El representante más claro de los que intentarán evitar la “fuga” de Fàbregas al Barça es Arsene Wenger. Aquel chiquillo que se llevó con apenas 16 primaveras a resultado ser 7 años después uno de los mejores jugadores del mundo en su posición, capitán y estrella del equipo. De hecho, podríamos decir sin reticencias que su escuadra se sustenta en el juego del catalán. Hará todo lo posible para no tener que buscarle nuevo dueño al 4 de su equipo. Incluso subir el precio hasta cotas insospechadas.
Y ahí es cuando empiezo a dudar de si Cesc sería un buen fichaje para el Barcelona. Futbolísticamente no cabe ninguna duda. Se crió en la Masia y actualmente no hay ningún jugador del mundo que pudiera adaptarse tan rápidamente a ese centro del campo. Muy pocos podrían llegar al nivel, pero es que el de Arenys mejoraría incluso algunos aspectos, como la llegada a portería desde segunda línea.

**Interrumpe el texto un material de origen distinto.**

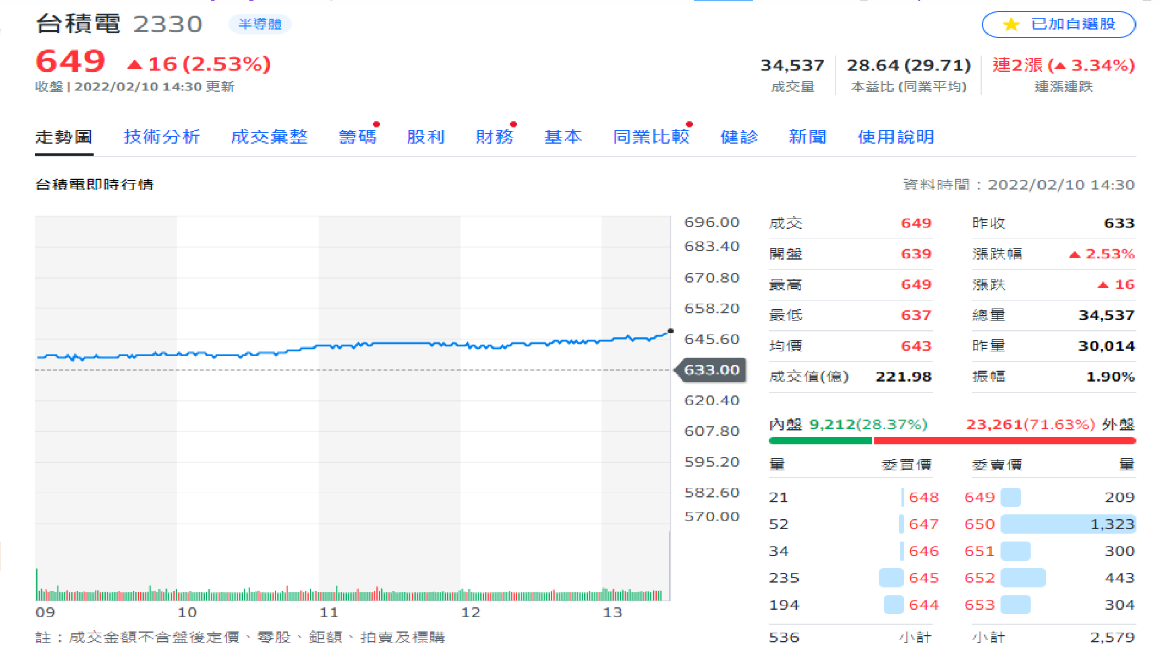Click the 650 ask price with 1,323 volume
The width and height of the screenshot is (1160, 652).
click(979, 524)
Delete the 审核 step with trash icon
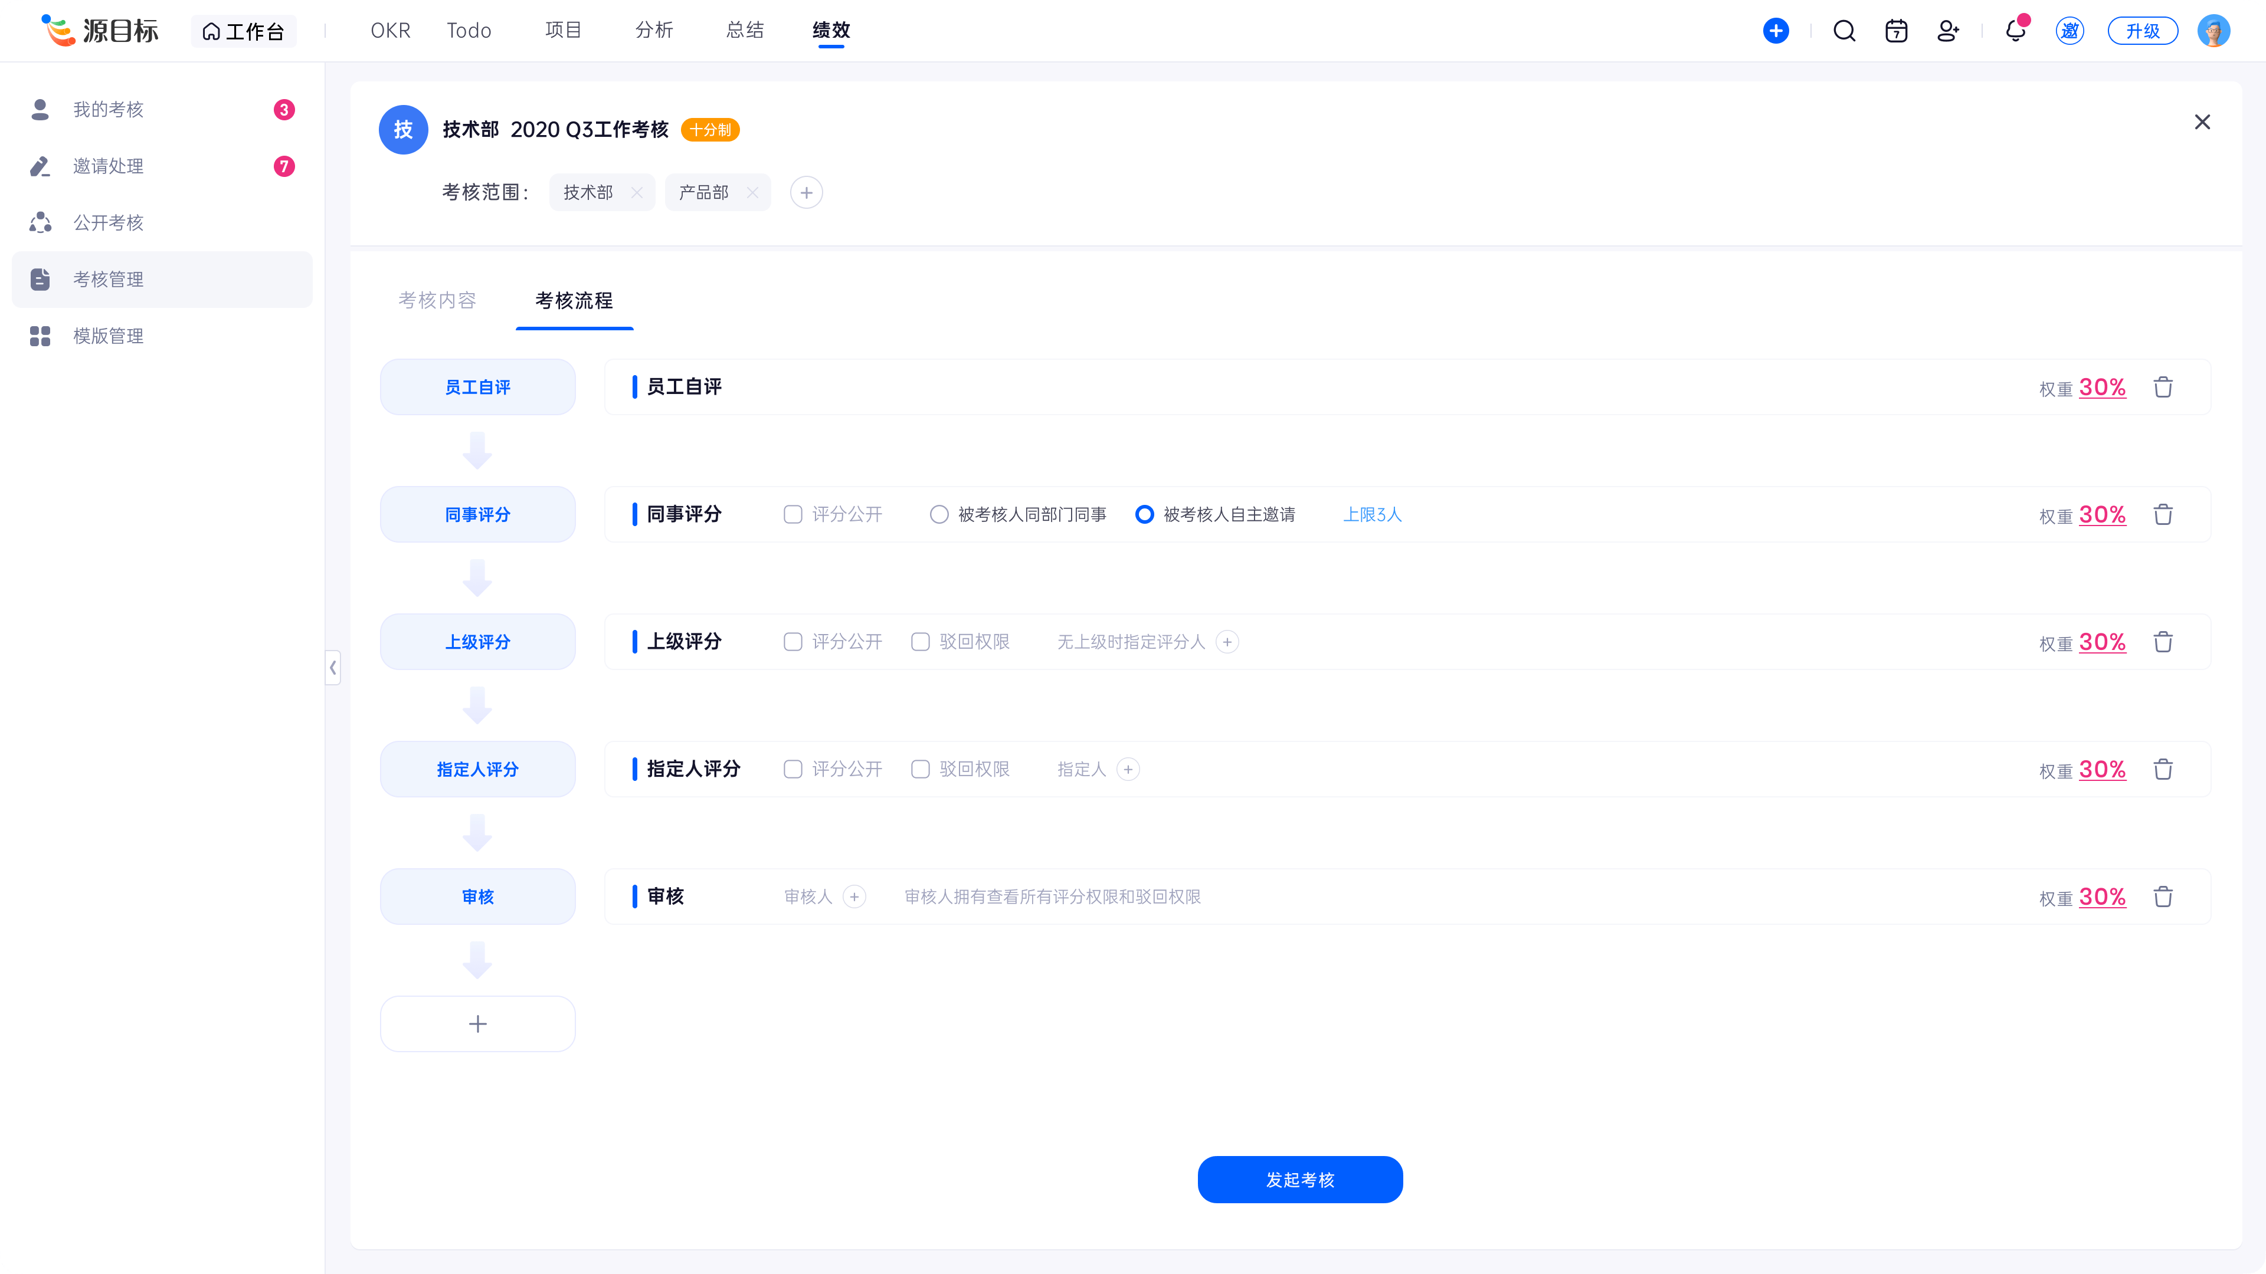 (2162, 897)
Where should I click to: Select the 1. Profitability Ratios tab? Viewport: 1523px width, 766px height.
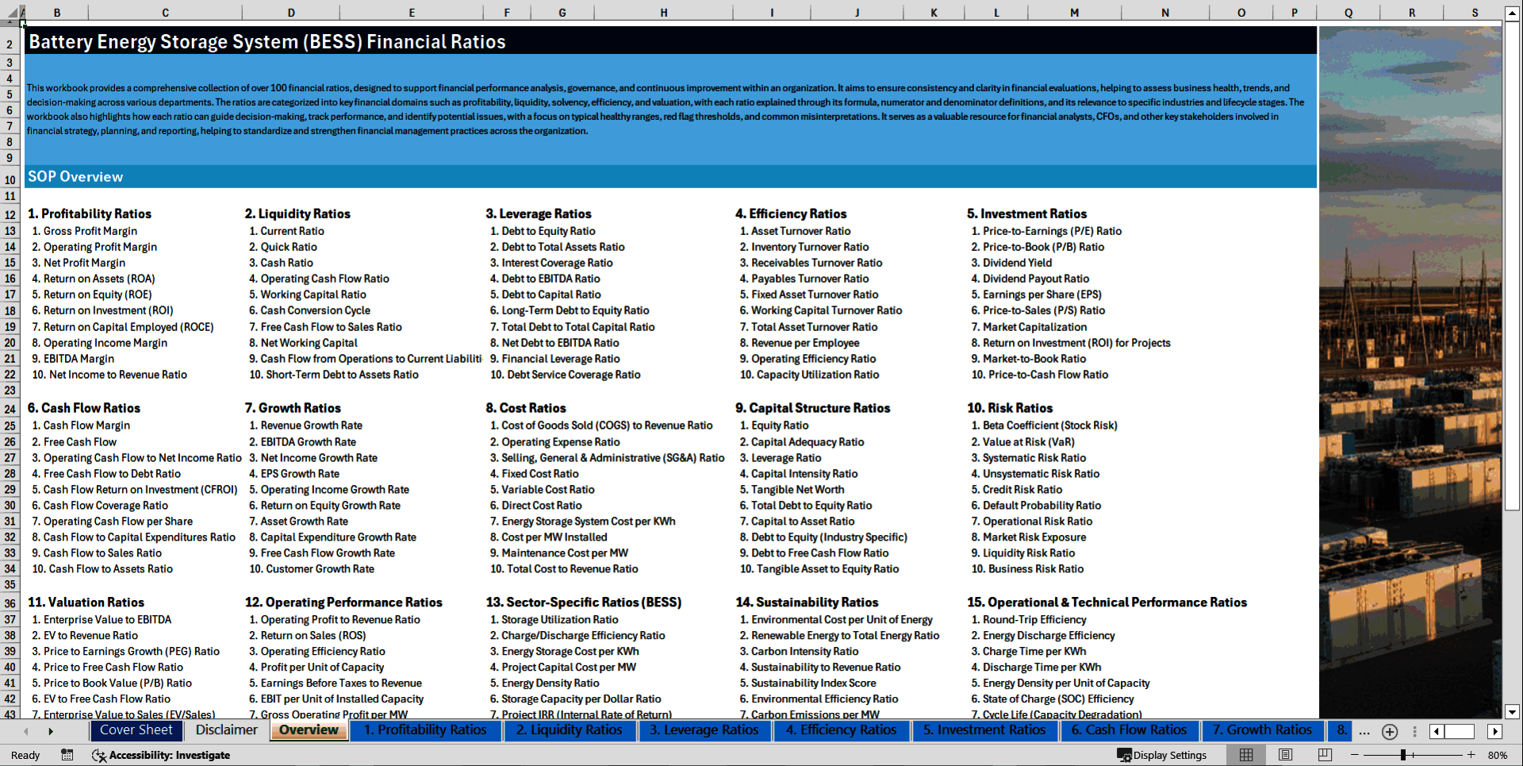[426, 730]
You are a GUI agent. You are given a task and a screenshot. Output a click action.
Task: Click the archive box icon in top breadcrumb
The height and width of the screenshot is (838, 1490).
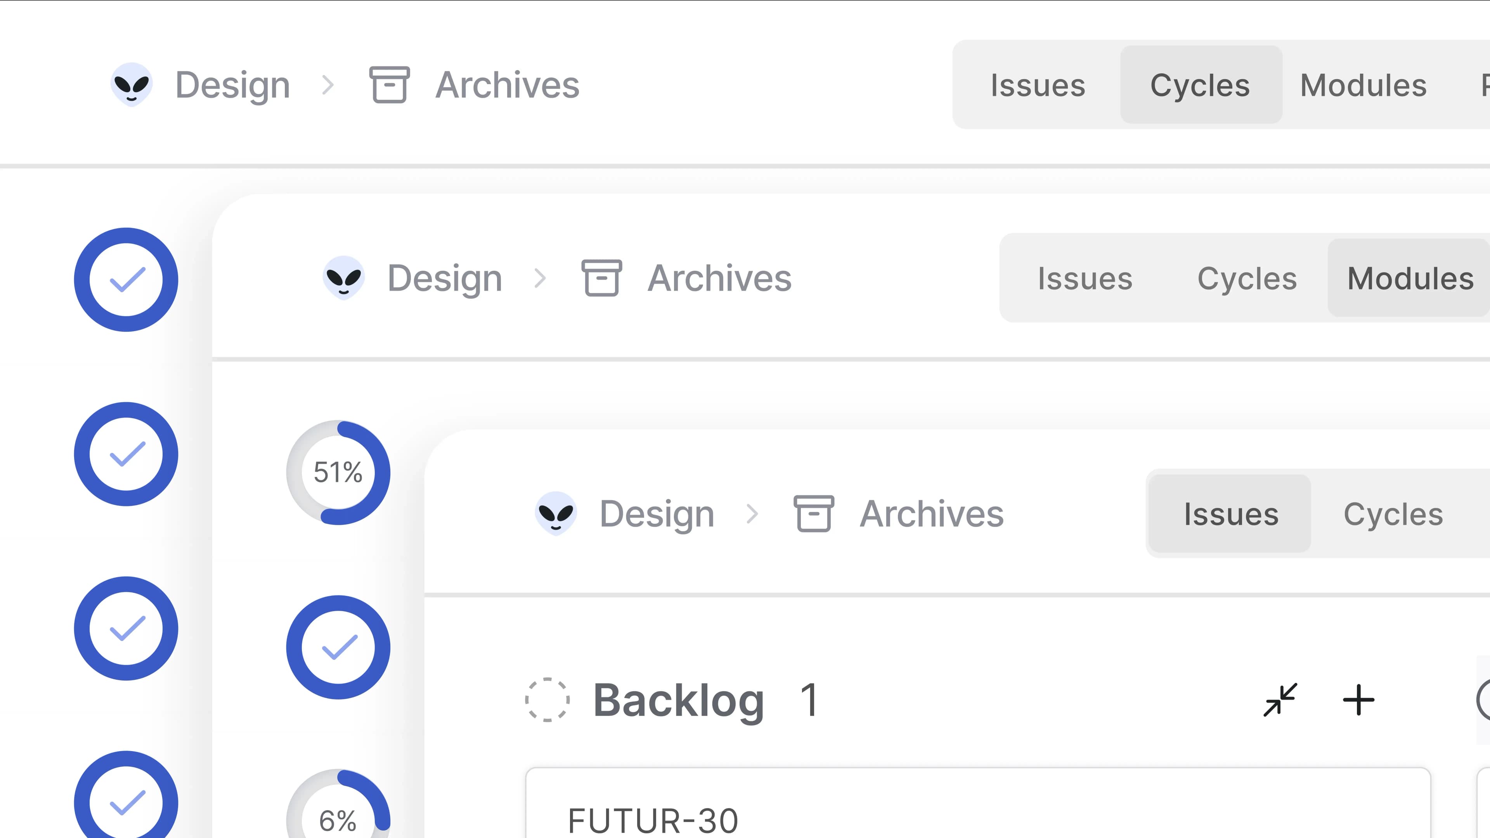(x=389, y=85)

Por otro lado está el detalle de que Xavi va a necesitar descansar cada vez más minutos (si, tenemos que hacernos a la idea de que no será eterno) ¿Quien mejor que Fàbregas para substituirlo?
Pero señores, (si, aunque no lo parezca después de mis loanzas en el párrafo anterior, hay un gran pero), pagar 35, 40 o incluso 45 millones por un jugador que era tuyo, que lo has formado futbolística y académicamente, y que se marchó a hacer las “Américas” aprovechando un vacío de poder momentáneo en el club, ¿sería moralmente correcto?